[Exercise inputs]

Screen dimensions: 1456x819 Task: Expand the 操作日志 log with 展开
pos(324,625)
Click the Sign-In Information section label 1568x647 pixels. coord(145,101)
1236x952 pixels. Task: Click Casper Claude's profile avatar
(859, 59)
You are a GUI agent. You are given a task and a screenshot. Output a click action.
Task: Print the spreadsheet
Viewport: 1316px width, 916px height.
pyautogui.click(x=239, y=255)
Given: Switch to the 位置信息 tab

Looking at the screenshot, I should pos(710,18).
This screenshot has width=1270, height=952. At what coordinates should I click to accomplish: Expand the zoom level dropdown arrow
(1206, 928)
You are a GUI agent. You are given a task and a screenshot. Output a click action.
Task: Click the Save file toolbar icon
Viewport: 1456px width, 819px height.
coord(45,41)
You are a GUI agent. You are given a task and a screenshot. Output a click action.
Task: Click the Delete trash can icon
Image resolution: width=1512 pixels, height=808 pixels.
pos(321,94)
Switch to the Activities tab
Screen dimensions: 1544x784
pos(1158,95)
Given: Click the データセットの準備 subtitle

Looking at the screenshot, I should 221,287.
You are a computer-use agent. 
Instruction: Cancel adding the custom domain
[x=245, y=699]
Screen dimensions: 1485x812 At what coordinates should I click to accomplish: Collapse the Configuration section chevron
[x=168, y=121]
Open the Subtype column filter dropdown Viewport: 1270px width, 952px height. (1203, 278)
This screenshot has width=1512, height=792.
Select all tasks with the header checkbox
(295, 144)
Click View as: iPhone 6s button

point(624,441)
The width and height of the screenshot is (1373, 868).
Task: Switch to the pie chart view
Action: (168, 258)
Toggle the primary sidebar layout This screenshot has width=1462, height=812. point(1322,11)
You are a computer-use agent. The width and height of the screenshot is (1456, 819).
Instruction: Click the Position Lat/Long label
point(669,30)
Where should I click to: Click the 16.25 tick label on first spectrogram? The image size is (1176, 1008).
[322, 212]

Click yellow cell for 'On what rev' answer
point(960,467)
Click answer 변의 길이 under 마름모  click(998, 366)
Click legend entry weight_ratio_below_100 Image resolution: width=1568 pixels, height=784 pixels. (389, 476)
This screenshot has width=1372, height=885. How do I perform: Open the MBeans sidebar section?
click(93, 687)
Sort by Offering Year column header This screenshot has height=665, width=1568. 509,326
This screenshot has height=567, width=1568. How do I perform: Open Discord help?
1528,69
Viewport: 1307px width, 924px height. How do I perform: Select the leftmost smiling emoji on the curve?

[/Exercise inputs]

#### Work instruction:
Of the entries above, repeat exactly the lines from the line with "Click View as: iPhone 6s button" through the line with "Click legend entry", both of them included.

#### Reply:
Click View as: iPhone 6s button

point(624,441)
The width and height of the screenshot is (1373, 868).
Task: Switch to the pie chart view
Action: (168, 258)
Toggle the primary sidebar layout This screenshot has width=1462, height=812. point(1322,11)
You are a computer-use agent. The width and height of the screenshot is (1456, 819).
Instruction: Click the Position Lat/Long label
point(669,30)
Where should I click to: Click the 16.25 tick label on first spectrogram? The image size is (1176, 1008).
[322, 212]

Click yellow cell for 'On what rev' answer
point(960,467)
Click answer 변의 길이 under 마름모  click(998, 366)
Click legend entry weight_ratio_below_100 Image resolution: width=1568 pixels, height=784 pixels. (389, 476)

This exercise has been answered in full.